For over 150 years, the U.S. futures markets have enabled farmers and ranchers to hedge their commercial risk in the most liquid, competitive, and vibrant futures market in the world.  This is no small accomplishment.  It has taken generations of hard-working, creative, and aspirational thinkers to build today’s futures industry.  I am committed to working with the agricultural community and the exchanges to strengthen the trust that Ag producers have in our futures markets and ensure this longstanding tradition continues for America’s next generation of farmers. 

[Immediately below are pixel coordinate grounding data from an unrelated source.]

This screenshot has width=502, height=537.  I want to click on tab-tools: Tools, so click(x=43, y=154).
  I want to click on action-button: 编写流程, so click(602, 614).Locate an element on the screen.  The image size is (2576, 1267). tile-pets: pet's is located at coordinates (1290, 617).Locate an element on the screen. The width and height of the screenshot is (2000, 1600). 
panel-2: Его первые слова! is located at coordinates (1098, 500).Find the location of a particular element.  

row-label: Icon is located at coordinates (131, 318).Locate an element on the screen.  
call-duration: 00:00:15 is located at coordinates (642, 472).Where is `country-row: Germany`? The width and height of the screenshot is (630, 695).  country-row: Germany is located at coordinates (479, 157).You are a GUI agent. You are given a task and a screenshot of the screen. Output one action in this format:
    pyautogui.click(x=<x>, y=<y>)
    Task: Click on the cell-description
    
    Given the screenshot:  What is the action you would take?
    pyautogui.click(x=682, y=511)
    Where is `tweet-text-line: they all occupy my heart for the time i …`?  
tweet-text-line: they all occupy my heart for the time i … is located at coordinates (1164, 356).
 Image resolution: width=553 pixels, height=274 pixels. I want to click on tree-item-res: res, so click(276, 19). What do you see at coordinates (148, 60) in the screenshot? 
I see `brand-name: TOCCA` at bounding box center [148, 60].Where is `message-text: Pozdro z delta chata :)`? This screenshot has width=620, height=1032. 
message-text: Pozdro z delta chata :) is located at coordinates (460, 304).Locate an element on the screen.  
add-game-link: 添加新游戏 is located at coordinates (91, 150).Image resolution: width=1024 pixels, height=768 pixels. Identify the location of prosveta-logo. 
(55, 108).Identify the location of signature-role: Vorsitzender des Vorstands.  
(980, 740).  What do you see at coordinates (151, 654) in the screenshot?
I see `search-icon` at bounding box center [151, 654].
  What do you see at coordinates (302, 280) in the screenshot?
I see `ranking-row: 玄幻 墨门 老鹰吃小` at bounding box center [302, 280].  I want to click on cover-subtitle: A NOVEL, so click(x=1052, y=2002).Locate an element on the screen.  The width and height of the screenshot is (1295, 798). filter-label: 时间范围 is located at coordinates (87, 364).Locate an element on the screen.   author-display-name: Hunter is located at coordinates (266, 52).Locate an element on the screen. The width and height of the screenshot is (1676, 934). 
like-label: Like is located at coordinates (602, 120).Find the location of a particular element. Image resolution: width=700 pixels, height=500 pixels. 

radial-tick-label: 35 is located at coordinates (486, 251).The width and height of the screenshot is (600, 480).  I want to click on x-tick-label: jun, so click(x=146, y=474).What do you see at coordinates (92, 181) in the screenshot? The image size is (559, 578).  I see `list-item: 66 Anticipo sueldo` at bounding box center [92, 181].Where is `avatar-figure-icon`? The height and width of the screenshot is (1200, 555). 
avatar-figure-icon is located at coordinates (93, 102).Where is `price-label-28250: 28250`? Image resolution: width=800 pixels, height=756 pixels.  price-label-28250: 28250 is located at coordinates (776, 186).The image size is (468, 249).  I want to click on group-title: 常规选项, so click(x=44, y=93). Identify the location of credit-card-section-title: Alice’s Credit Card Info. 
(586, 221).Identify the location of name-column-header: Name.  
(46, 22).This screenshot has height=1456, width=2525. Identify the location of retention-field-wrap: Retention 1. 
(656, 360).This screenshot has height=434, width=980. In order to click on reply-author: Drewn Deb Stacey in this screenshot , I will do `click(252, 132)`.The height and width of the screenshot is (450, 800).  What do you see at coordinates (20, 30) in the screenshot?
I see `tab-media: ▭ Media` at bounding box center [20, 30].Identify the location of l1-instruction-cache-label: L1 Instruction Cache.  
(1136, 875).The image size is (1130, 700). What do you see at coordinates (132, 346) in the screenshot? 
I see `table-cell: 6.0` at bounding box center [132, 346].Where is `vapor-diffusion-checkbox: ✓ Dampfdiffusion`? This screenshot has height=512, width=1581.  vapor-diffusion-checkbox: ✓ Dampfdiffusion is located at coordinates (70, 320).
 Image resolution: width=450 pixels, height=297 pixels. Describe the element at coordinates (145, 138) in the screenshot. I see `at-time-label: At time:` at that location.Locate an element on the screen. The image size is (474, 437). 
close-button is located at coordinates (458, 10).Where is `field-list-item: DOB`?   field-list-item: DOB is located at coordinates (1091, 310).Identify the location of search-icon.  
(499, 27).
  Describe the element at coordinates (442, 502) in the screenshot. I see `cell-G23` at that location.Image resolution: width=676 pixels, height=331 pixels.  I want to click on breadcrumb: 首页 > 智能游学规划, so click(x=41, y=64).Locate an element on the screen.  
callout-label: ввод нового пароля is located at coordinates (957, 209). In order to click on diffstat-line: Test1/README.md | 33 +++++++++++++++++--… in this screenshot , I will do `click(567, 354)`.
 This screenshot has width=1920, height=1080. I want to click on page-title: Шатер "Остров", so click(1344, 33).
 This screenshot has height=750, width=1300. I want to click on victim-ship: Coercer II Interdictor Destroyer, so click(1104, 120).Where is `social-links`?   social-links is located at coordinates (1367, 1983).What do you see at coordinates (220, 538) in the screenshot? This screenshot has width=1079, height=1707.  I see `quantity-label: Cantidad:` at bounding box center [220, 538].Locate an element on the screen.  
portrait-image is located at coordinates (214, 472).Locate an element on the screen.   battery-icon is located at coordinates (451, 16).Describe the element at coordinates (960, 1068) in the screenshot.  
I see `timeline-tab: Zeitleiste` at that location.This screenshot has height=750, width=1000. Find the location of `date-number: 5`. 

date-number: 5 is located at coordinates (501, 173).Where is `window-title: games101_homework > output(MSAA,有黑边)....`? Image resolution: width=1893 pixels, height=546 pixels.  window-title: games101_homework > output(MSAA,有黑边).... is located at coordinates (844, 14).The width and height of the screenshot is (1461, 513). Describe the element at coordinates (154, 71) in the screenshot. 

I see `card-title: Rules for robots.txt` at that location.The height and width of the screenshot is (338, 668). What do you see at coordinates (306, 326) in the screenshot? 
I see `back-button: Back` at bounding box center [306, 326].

[1]  CEA Section 3(a) (noting that transactions subject to the CEA “are affected with a national public interest by providing a means for managing and assuming price risks, discovering prices, or disseminating pricing information through trading in liquid, fair and financially secure trading facilities”); CEA Section 3(b) (“[I]t is further the purpose of this Act to deter and prevent price manipulation or any other disruptions to market integrity; to ensure the financial integrity of all transactions subject to this Act and the avoidance of systemic risk…”)

[2]  17 C.F.R. § 38.252.

[3]  17 C.F.R. § 38.252.   See also Core Principles and Other Requirements for Designated Contracts Markets; Final Rule, 77 Fed. Reg. 36612, 36636 (June 19, 2012) (“The Commission is of the view that a DCM must monitor the performance of its contracts to ensure they continue to perform their economic function.”).